Jesús, repitámoslo, es aquí el Mesías Salvador del mundo, aunque, como ya hemos dicho, aparezca como el último derrotado, la víctima de todo el mal existente en la historia. María, aquí, según el uso que hace el evangelista San Juan de esta expresión, es “la mujer”, aquella que colabora a rehacer la humanidad; en contraste con la otra mujer, Eva, que colaboró a la introducción del mal, es la nueva Eva, madre de la nueva humanidad. Juan es el discípulo particularmente amado, pero que vendrá a ser apóstol, con una misión específica, que le encarga el mismo Jesús.
Según este significado de los personajes, el triángulo místico es un auténtico espacio de amor fecundo. Aquí nace la nueva humanidad, en su formato más elemental, humilde y pequeño, pero con una potencia infinita, como la semilla o la pequeña porción de levadura. La nueva humanidad es bien concreta. Tendrá su domicilio en la casa del apóstol Juan y comenzará a existir en el momento en que, éste, Juan, acoja a María, ella le trate como madre y él la reciba como hijo. La nueva humanidad se verificará en aquella comunión de amor, que llamamos Iglesia, donde Jesús pervive prolongando su filiación y su misión.
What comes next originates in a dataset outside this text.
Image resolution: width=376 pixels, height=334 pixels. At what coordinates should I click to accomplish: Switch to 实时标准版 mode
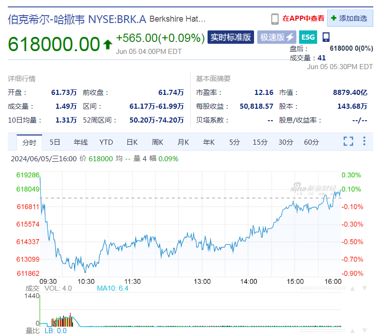coord(231,37)
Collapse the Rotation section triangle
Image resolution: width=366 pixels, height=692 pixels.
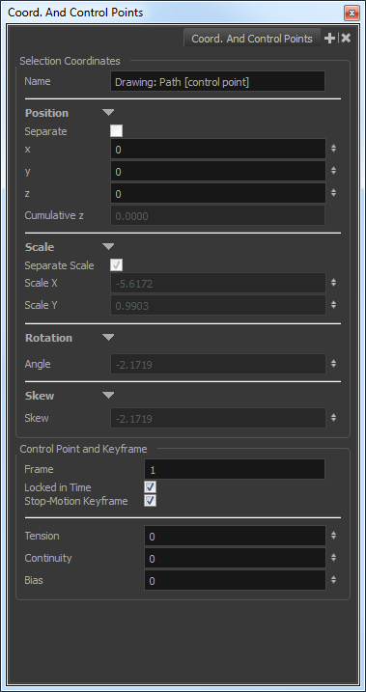pos(108,338)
Nuestra mirada se fija en los seminaristas de nuestra diócesis, que se preparan para ser ordenados sacerdotes, al servicio de Jesucristo y de su Iglesia. Espontáneamente en nuestra imaginación se superponen sus rostros y el rostro de Juan al pie de la Cruz y al lado de María. Un seminarista es ante todo un discípulo, que
– en su seguimiento de Jesucristo, especialmente durante el tiempo de su formación en el Seminario, ha experimentado que Jesús le trata como “discípulo particularmente amado”;
– ve que este amor de predilección no es debido tanto a sus propios merecimientos, cuanto al amor que le merecen a Cristo las personas a quienes servirá;
– desde la Cruz (y no fuera de ella) Jesús le encomienda la misión de servir a la Iglesia, acogiendo a María como madre, como la madre de Jesús.
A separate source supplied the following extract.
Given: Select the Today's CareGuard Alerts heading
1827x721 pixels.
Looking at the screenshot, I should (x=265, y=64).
– a partir del momento en que reciba a María, “su casa”, es decir, su espacio vital, su humanidad, todo lo que es como ser humano, será casa de Iglesia…
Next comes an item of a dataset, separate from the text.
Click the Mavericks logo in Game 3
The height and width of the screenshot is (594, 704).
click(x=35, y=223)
Aquel triángulo místico tiene poco de elevación al séptimo cielo. Se realiza aquí en la tierra cada vez que el Espíritu enriquece a su Iglesia con nuevas vocaciones de apóstoles, servidores como presbíteros. Pero esto ocurrirá si hay cristianos que estén dispuestos a permanecer al pie de la Cruz, junto a María, la madre de Jesús.